A Clinical Decision Support Tool May Help to Optimise Vedolizumab Therapy in Crohn's Disease

Parambir S. Dulai; Aurelien Amiot; Laurent Peyrin-Biroulet; Vipul Jairath; Melanie Serrero; Jerome Filippi; Siddharth Singh; Benjamin Pariente; Edward V. Loftus Jr; Xavier Roblin; Sunanda Kane; Anthony Buisson; Corey A. Siegel; Yoram Bouhnik; William J. Sandborn; Karen Lasch; Maria Rosario; Brian G. Feagan; Daniela Bojic; Caroline Trang-Poisson; Bo Shen; Romain Altwegg; Bruce E. Sands; Jean-Frederic Colombel; Franck Carbonnel


Aliment Pharmacol Ther. 2020;51(5):553-564. 

In This Article

Abstract and Introduction


Background: A clinical decision support tool (CDST) has been validated for predicting treatment effectiveness of vedolizumab (VDZ) in Crohn's disease.

Aim: To assess the utility of this CDST for predicting exposure-efficacy and disease outcomes.

Methods: Using data from three independent datasets (GEMINI, GETAID and VICTORY), we assessed clinical remission rates and measured VDZ exposure, rapidity of onset of action, response to dose optimisation and progression to surgery by CDST-defined response groups (low, intermediate and high).

Results: A linear relationship existed between CDST-defined groups, measured VDZ exposure, rapidity of onset of action and efficacy in GEMINI through week 52 (P < 0.001 at all time points across three CDST-defined groups). In GETAID, CDST predicted differences in clinical remission at week 14 (AUC = 0.68) and rapidity of onset of action (P = 0.04) between probability groups. The high-probability patients did not benefit from shortening of infusion intervals, and differences in onset of action between the high-intermediate and low-probability groups within GETAID were no longer significant when including low-probability patients who received a week 10 infusion. CDST predicted a twofold increase in surgery risk over 12 months of VDZ therapy among low- to intermediate-probability vs high-probability patients (adjusted HR 2.06, 95% CI 1.33–3.21).
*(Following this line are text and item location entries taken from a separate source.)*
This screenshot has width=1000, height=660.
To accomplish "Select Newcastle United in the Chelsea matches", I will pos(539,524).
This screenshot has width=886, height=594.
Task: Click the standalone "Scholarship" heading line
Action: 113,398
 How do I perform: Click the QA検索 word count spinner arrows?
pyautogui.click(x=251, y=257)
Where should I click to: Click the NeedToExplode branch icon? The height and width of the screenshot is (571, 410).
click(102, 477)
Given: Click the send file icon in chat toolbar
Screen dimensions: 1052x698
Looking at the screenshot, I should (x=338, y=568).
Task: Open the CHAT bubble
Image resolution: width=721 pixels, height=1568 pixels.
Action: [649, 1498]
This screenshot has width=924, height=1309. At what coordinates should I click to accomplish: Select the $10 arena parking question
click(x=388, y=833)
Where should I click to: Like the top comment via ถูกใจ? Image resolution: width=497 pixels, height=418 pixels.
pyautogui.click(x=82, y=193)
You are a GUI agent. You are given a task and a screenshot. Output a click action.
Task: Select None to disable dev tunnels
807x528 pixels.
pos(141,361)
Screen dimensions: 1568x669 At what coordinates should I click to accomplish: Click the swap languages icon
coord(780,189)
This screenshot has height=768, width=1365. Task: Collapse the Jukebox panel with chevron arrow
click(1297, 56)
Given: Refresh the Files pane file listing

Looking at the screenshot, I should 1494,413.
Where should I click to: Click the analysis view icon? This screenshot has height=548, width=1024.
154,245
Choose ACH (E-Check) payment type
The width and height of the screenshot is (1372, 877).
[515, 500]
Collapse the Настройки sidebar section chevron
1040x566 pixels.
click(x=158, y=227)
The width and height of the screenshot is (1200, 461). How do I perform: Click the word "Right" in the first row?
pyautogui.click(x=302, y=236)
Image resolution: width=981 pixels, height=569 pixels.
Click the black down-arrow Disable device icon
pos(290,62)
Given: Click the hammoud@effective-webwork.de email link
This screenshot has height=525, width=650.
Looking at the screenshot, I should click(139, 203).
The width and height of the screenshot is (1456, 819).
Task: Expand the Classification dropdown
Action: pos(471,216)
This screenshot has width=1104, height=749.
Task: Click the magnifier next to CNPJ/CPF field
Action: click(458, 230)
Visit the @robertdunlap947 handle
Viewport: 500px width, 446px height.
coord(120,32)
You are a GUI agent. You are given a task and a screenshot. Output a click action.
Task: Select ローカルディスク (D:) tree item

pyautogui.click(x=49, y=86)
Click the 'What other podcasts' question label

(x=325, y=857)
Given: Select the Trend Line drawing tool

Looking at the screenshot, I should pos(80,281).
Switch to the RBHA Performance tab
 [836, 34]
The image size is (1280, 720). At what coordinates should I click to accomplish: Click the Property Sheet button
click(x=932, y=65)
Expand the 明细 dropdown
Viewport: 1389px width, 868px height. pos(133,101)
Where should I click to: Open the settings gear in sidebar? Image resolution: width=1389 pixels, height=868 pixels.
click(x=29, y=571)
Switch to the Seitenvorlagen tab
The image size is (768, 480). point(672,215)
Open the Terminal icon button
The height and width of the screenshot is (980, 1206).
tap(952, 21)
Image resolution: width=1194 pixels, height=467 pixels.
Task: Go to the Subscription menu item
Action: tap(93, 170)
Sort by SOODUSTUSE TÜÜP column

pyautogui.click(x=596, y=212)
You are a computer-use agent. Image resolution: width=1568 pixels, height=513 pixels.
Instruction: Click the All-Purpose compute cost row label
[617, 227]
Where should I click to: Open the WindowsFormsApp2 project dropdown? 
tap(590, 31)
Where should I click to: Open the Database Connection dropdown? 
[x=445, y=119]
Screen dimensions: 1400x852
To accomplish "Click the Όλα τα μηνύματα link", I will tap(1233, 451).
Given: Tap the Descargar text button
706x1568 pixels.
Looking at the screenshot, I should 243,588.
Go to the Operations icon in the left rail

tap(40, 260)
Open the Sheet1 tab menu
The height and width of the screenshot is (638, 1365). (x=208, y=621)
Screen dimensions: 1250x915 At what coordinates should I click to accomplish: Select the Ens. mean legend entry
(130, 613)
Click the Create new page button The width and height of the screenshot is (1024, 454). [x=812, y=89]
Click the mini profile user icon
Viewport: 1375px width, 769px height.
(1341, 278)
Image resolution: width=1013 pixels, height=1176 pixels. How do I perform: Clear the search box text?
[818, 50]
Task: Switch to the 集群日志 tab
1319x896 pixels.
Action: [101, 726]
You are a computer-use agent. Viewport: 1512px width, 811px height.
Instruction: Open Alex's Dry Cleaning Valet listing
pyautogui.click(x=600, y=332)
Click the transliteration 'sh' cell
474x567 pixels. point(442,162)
Conclusions: We further extended the clinical utility of a previously validated VDZ CDST, which accurately predicts at baseline exposure-efficacy relationships and rapidity of onset of action and could be used to help identify patients who would most benefit from interval shortening and those most likely to require surgery while on active therapy.


In the GEMINI 2 pivotal phase 3 clinical trial of vedolizumab (VDZ) for Crohn's disease (CD), approximately one-third of patients with active CD achieved corticosteroid-free remission at week 52.[1] Similar results were recently reported in a meta-analysis of observational studies with an estimated 1 year corticosteroid-free remission rate of 31% (95% confidence interval [CI] 20–45%).[2,3] These data underscore that while a substantial proportion of treatment-resistant patients respond to VDZ therapy, the majority do not. Although this circumstance is likely multifactorial, variability in VDZ pharmacokinetics (PK) is a potential explanation in some patients. Specifically, high drug clearance resulting in inadequate drug exposure may be responsible for suboptimal results in some.

Multiple studies in patients with active CD have shown a correlation between VDZ exposure and response, and higher clinical and endoscopic remission rates when stratified by drug exposure.[4–10] These findings hold out the possibility that dose intensification in patients with low VDZ trough concentrations during induction may result in higher remission rates. In support of this notion, observational data suggest that empiric administration of an additional drug dose in patients with suboptimal response to induction may improve outcomes.[11] It is also relevant to note that a perception exists that VDZ induction therapy has a slower onset of action and is generally less effective in CD than in ulcerative colitis (UC). Notwithstanding that prior exposure to a TNF antagonist has been consistently associated with low response and remission rates,[12] no single clinical factor accurately predicts which patients will respond quickly to VDZ therapy or will benefit from therapeutic drug monitoring and/or dose intensification. Accurate identification of these patients could allow a personalised medicine approach to induction therapy and greater treatment efficiency.

The VICTORY consortium investigators previously developed and validated a clinical decision support tool (CDST) that classifies CD patients according to low, intermediate and high probability of response to VDZ.[13] In the current analysis, we used the GEMINI 2 clinical trial data (NCT00783692) to assess whether these differences were related to differences in measured VDZ concentrations (exposure-efficacy) and whether the CDST predicts differences in rapidity of onset of action. We subsequently performed a second external validation of the CDST based on data from a prospective cohort study (GETAID) and then, using data from both the GETAID and VICTORY cohorts, assessed whether the CDST accurately identified patients who might benefit from dose intensification. Finally, we evaluated whether the CDST estimated the likelihood of surgery for CD while on VDZ, which is of importance when determining the incremental value of aggressive treatment-monitoring approaches.